Thursday, August 11, 2011

'Rebranding the Syrian regime'

"... “The Ba’ath party is present in each and every city, town, university and factory. It will take other parties — existing or new — some time before they are established in various cities across Syria,” said Camille Otrakji, a Syrian political blogger based in Montreal. He said that, of five communist parties in Syria, one might qualify....
The politics and demographics of the opposition range wildly. Kurdish parties are meeting with pro-Arab Nassirist parties, while liberal secularists are coming together with the Muslim Brotherhood under the banner of the National Salvation Council. In addition, there are four other, loosely-aligned groups within the opposition — the National Democratic Grouping, the Damascus Declaration signatories and the Local Coordination Committees inside Syria that are working with protestors. Only the latter is entirely based inside Syria — and it is mostly led by anonymous, young activists.
“Some [opposition members] want to adopt more aggressive, free-market economic reforms, others want to reverse President Assad's initial steps in that direction,” Otrakji said of the disparate interests. “Some expect the country to be more secular, while the Islamists want it to be religiously conservative. Some want a genuinely peaceful revolution, others insist on severe punishment of the regime. Younger online activists want a central role for the young generation in decision making; older opposition leaders might not welcome the competition.”

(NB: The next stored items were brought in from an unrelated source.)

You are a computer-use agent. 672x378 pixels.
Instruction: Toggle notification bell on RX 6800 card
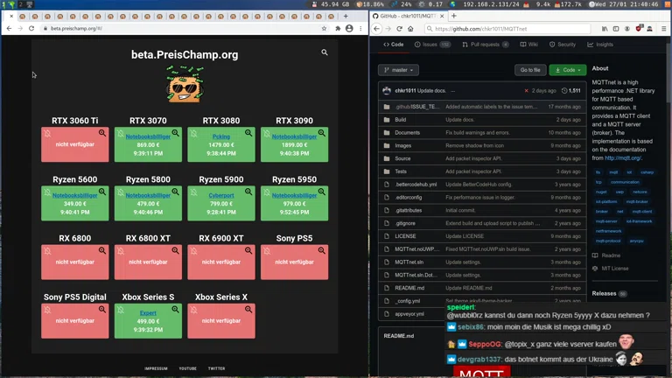point(47,250)
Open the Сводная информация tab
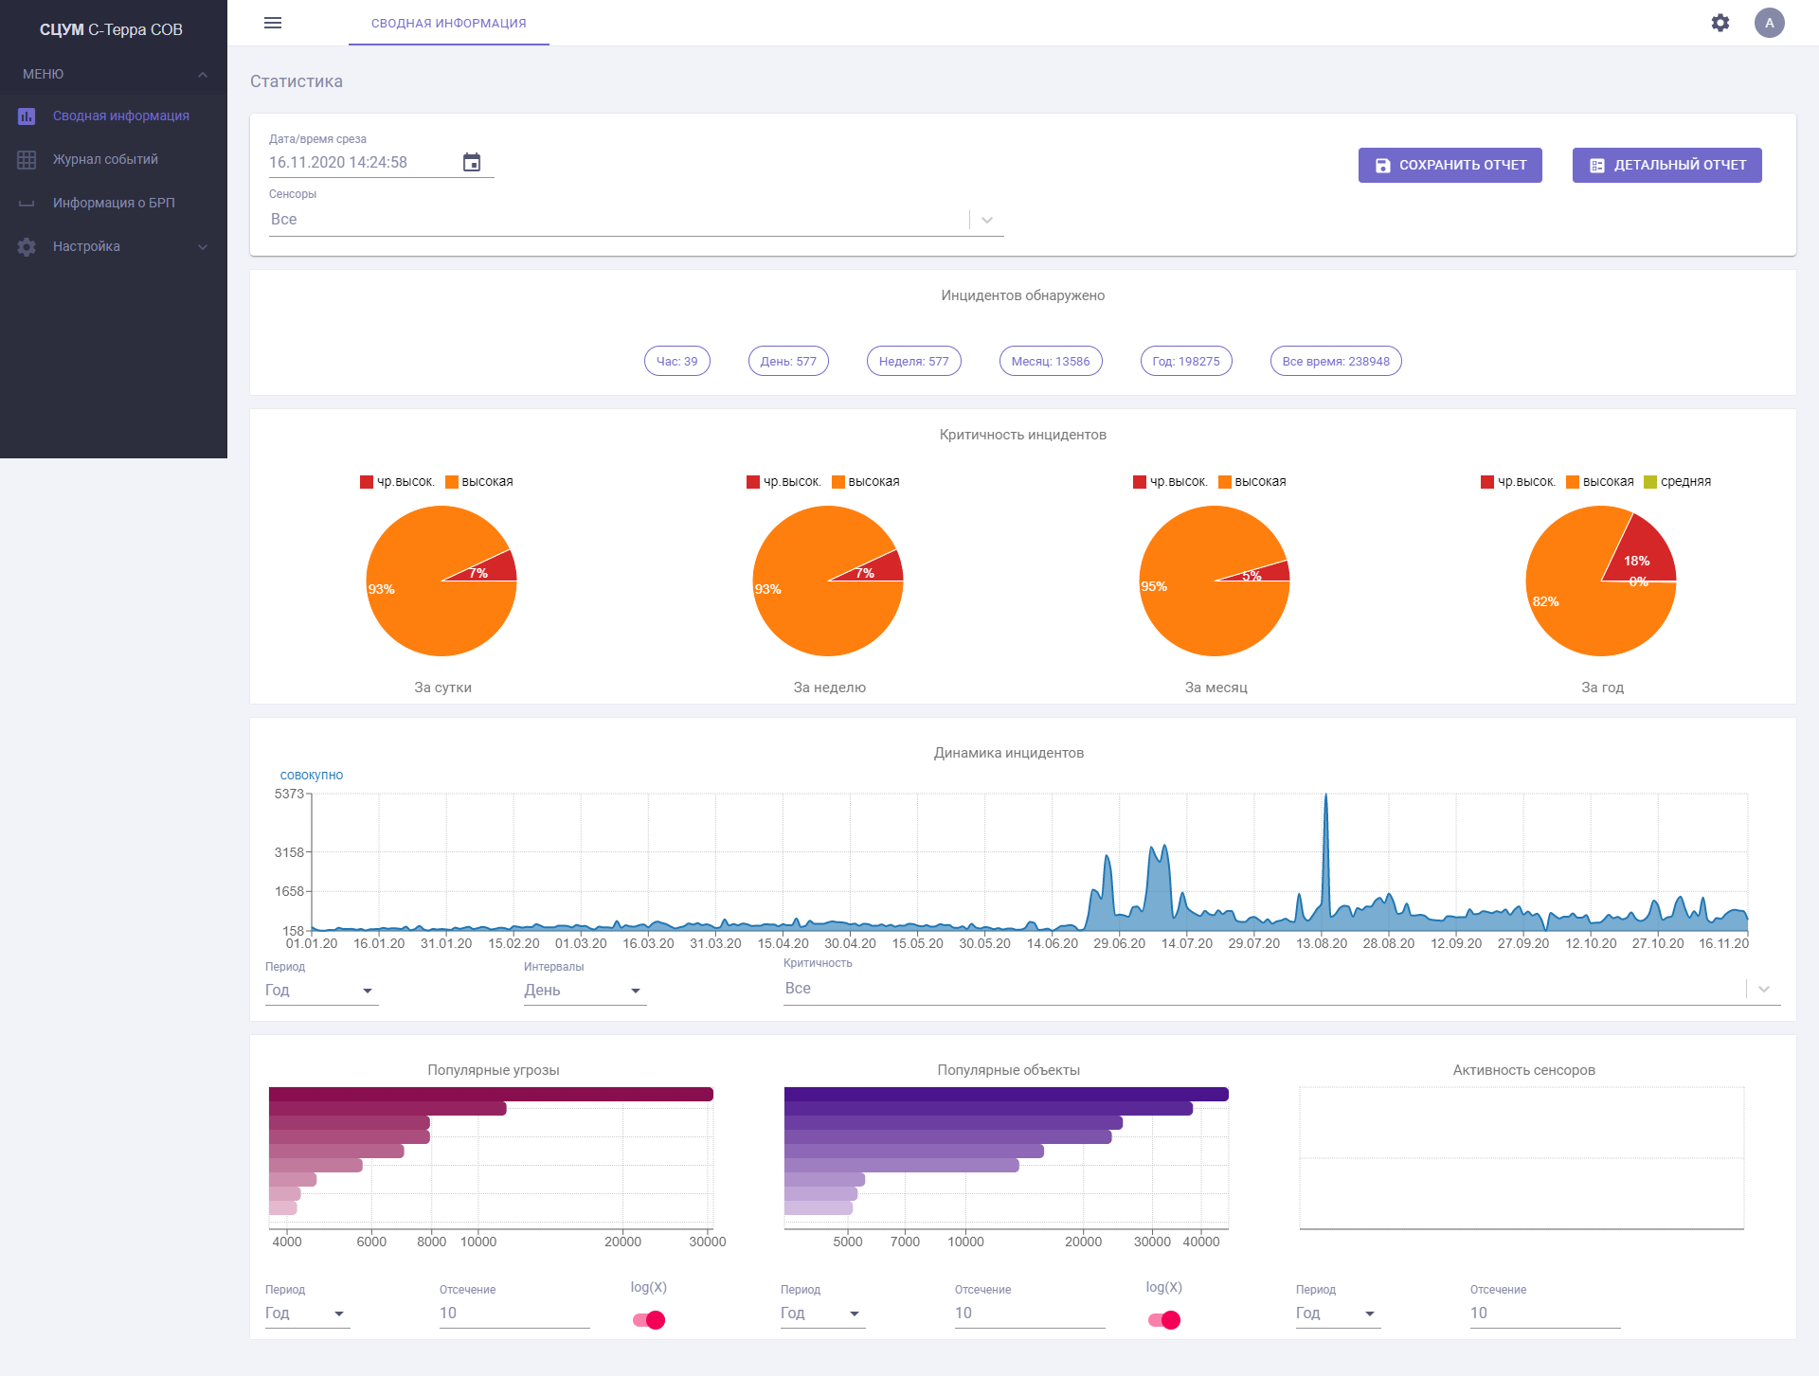Screen dimensions: 1819x1376 [x=448, y=23]
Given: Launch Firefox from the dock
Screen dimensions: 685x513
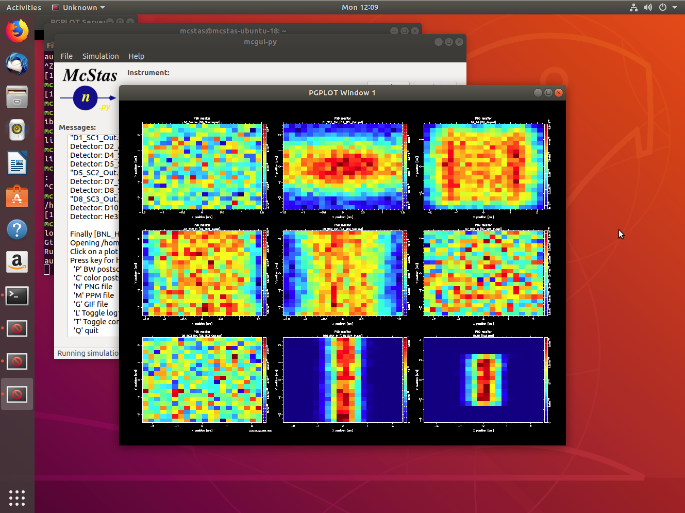Looking at the screenshot, I should (17, 31).
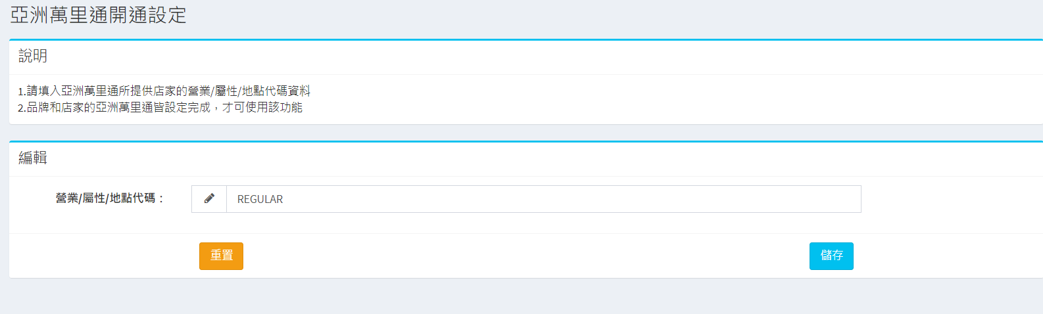The width and height of the screenshot is (1043, 314).
Task: Click the blue top border of the 說明 panel
Action: pyautogui.click(x=526, y=40)
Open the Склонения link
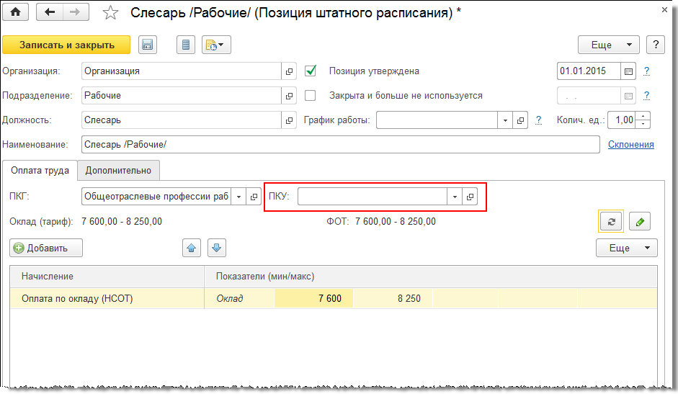678x394 pixels. [630, 144]
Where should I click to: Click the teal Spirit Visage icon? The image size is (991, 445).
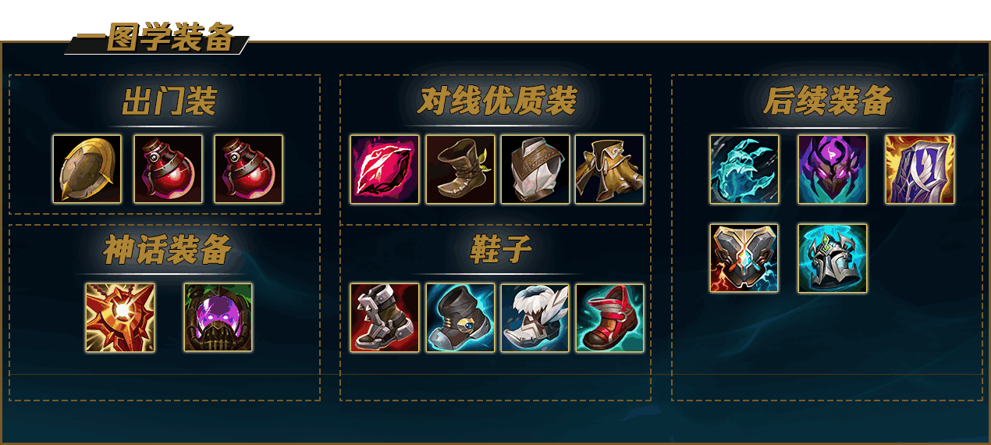point(744,169)
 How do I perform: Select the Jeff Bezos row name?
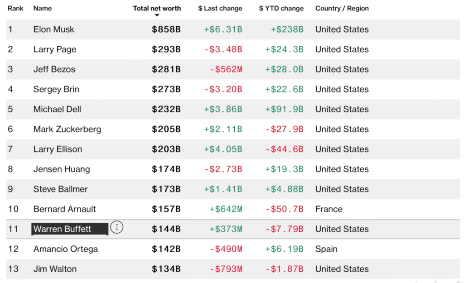click(x=54, y=69)
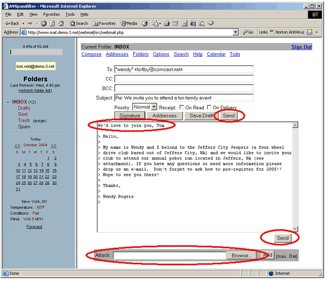327x281 pixels.
Task: Tick the On Delivery receipt checkbox
Action: click(209, 107)
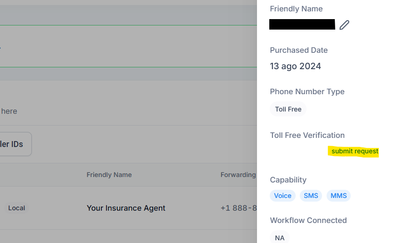Click the 13 ago 2024 purchased date

pyautogui.click(x=295, y=66)
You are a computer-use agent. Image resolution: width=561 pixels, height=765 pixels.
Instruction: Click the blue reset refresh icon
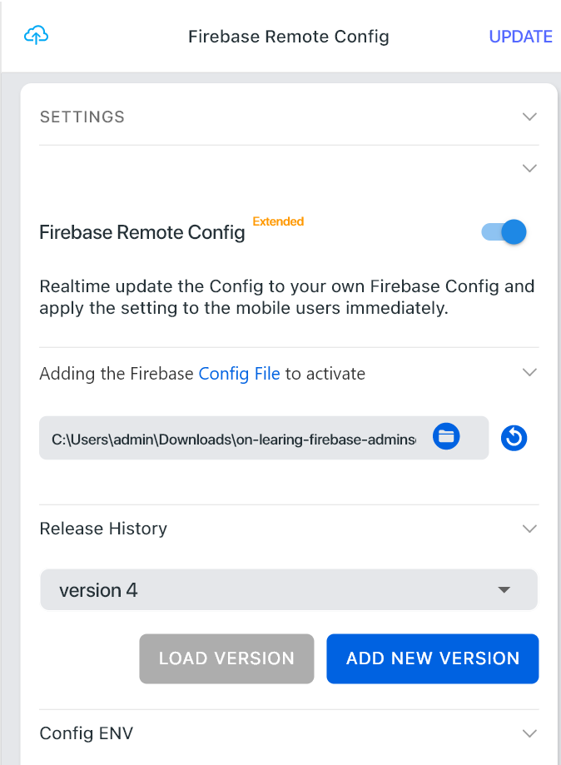point(514,438)
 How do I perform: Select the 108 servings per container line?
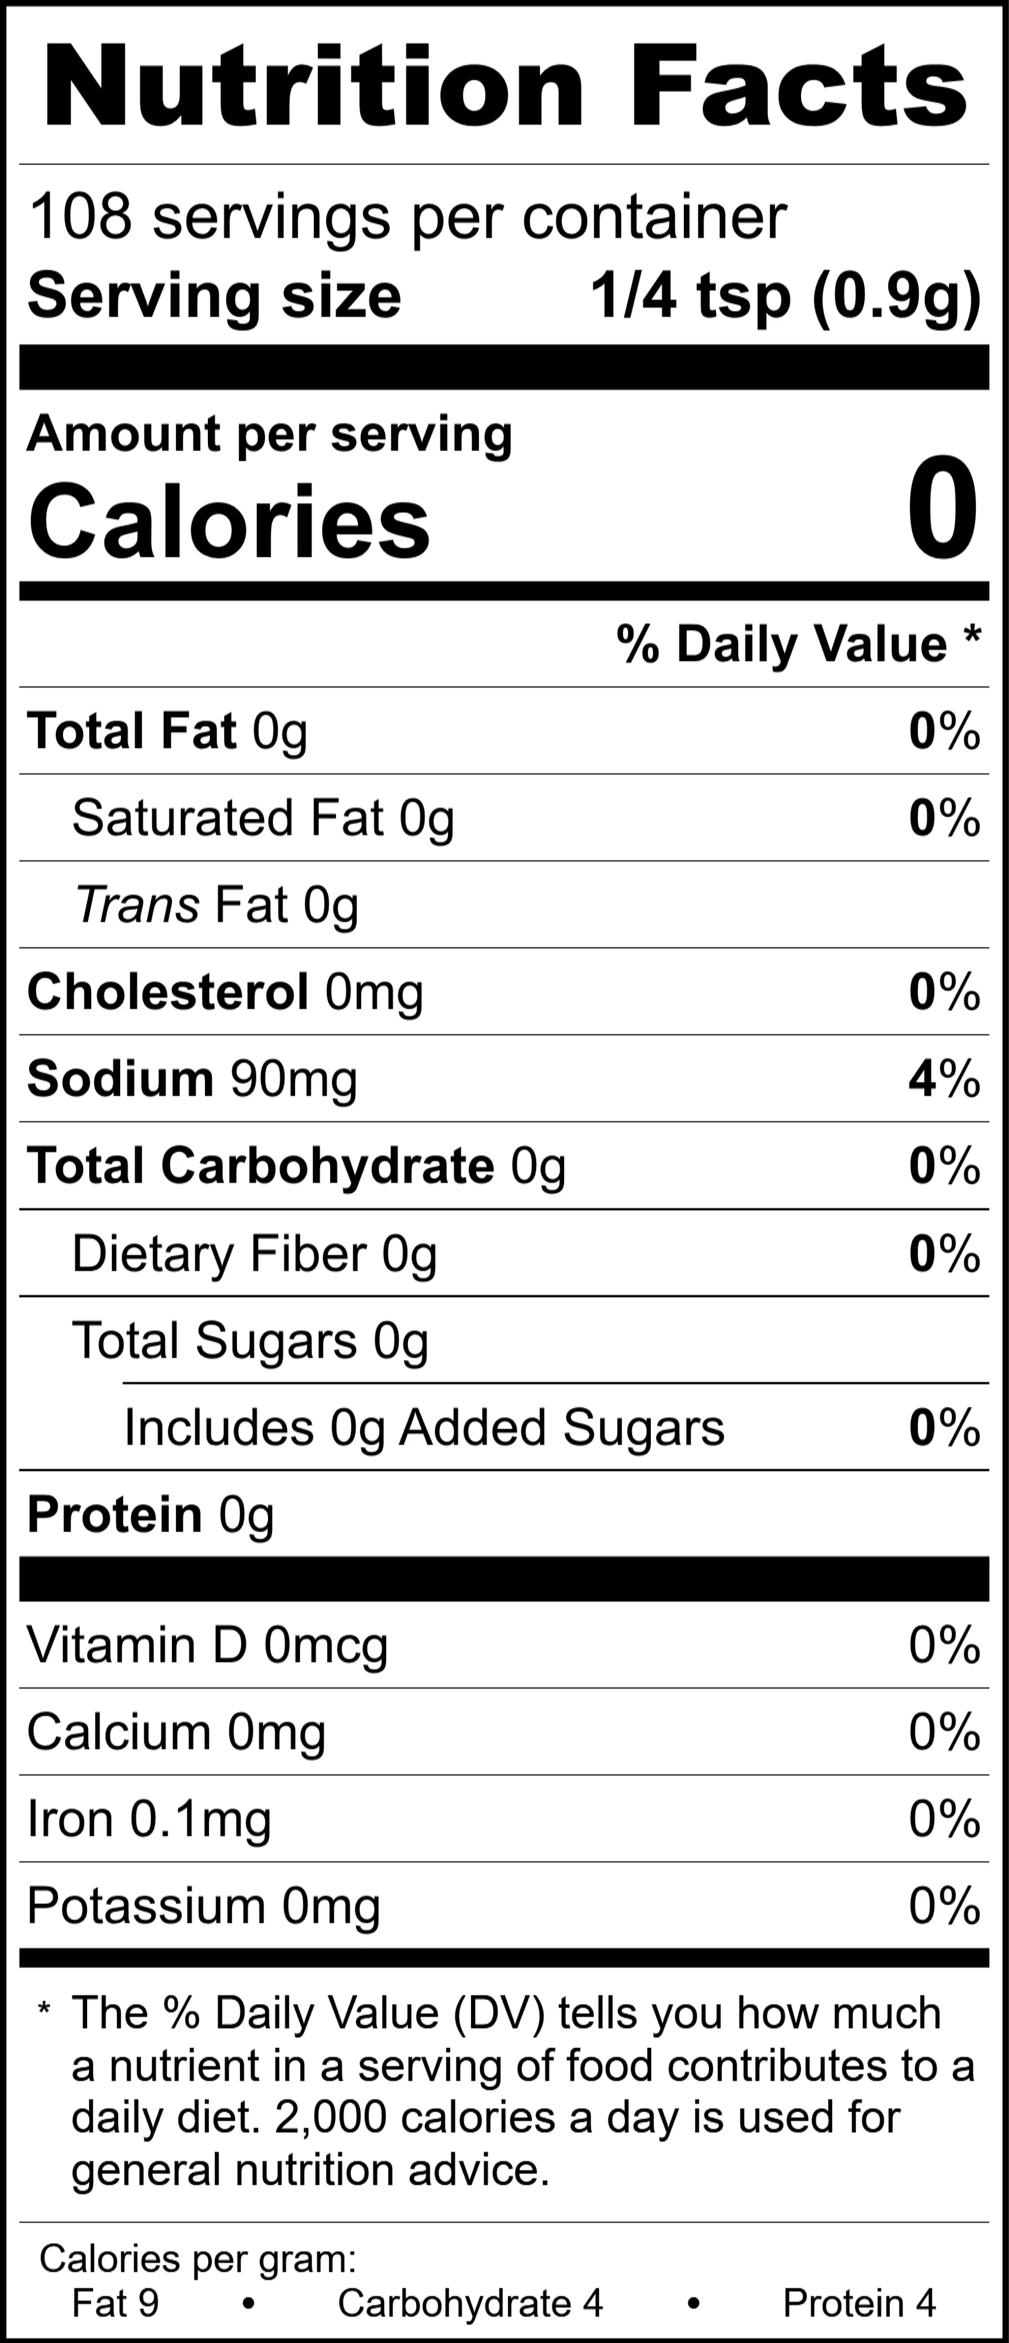click(407, 218)
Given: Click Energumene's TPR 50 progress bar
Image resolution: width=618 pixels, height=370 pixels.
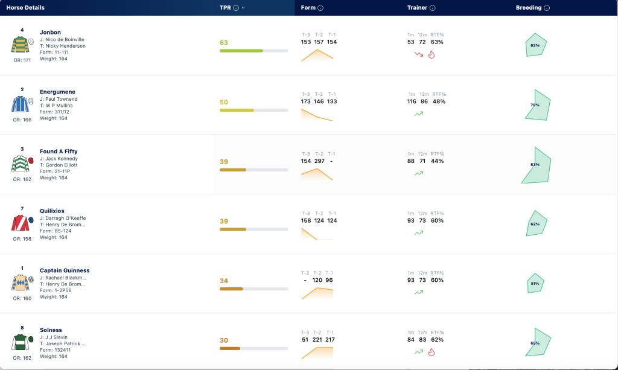Looking at the screenshot, I should pos(254,110).
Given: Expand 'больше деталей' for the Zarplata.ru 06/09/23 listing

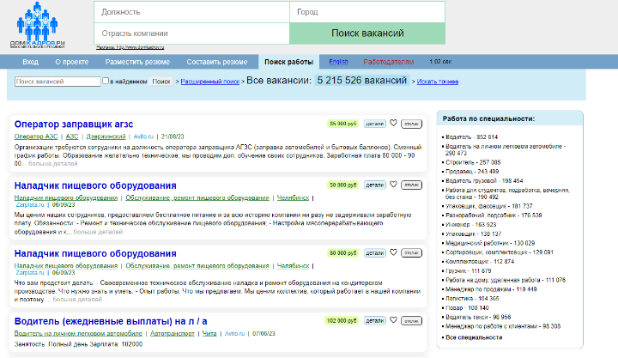Looking at the screenshot, I should tap(100, 232).
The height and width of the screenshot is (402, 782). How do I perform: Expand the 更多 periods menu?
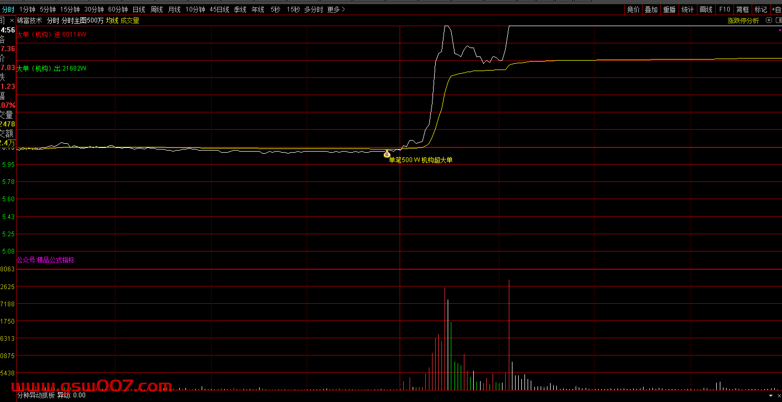point(336,9)
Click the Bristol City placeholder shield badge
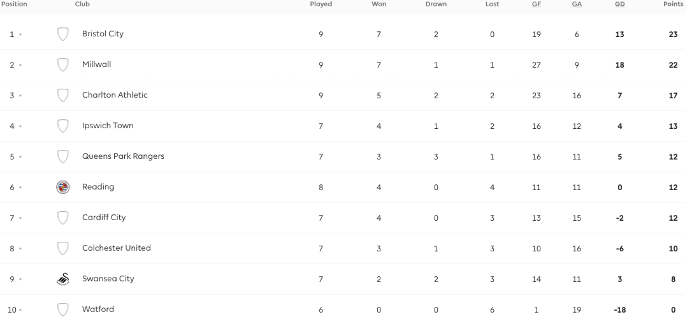This screenshot has height=319, width=685. 63,34
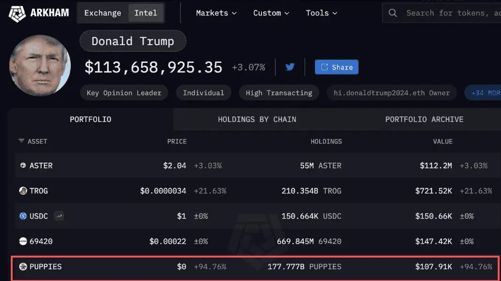The image size is (501, 281).
Task: Click the Arkham logo icon
Action: click(x=17, y=14)
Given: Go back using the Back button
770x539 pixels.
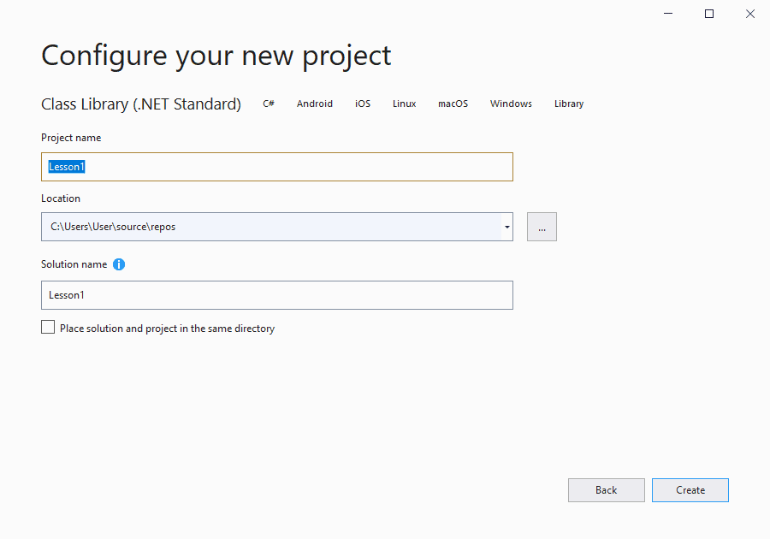Looking at the screenshot, I should pyautogui.click(x=606, y=490).
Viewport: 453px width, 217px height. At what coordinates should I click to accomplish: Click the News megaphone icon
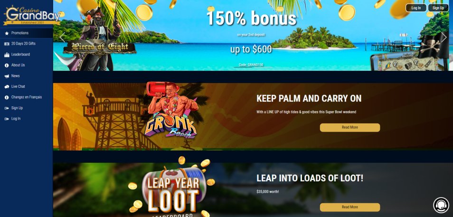[x=7, y=76]
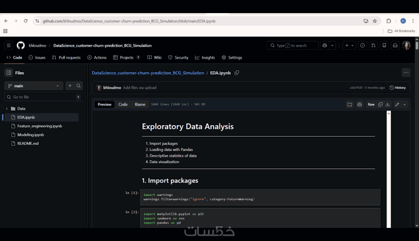Switch file view to Blame

coord(140,104)
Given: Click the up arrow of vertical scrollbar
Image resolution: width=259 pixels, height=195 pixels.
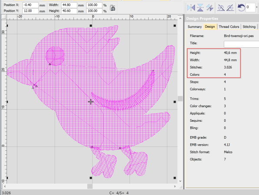Looking at the screenshot, I should coord(180,19).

... Otrakji still argues that the new parties and elections laws would “represent a giant leap forward for Syria” if it coincided with a constitutional amendment dropping Article 8. And he believes that dialogue with the regime is still possible and necessary. “Eight years after the Iraq war, the United States could not produce a Jeffersonian democracy in Syria's neighbor to the east,” he noted. “There are no magicians who will bring democracy to Syria overnight.”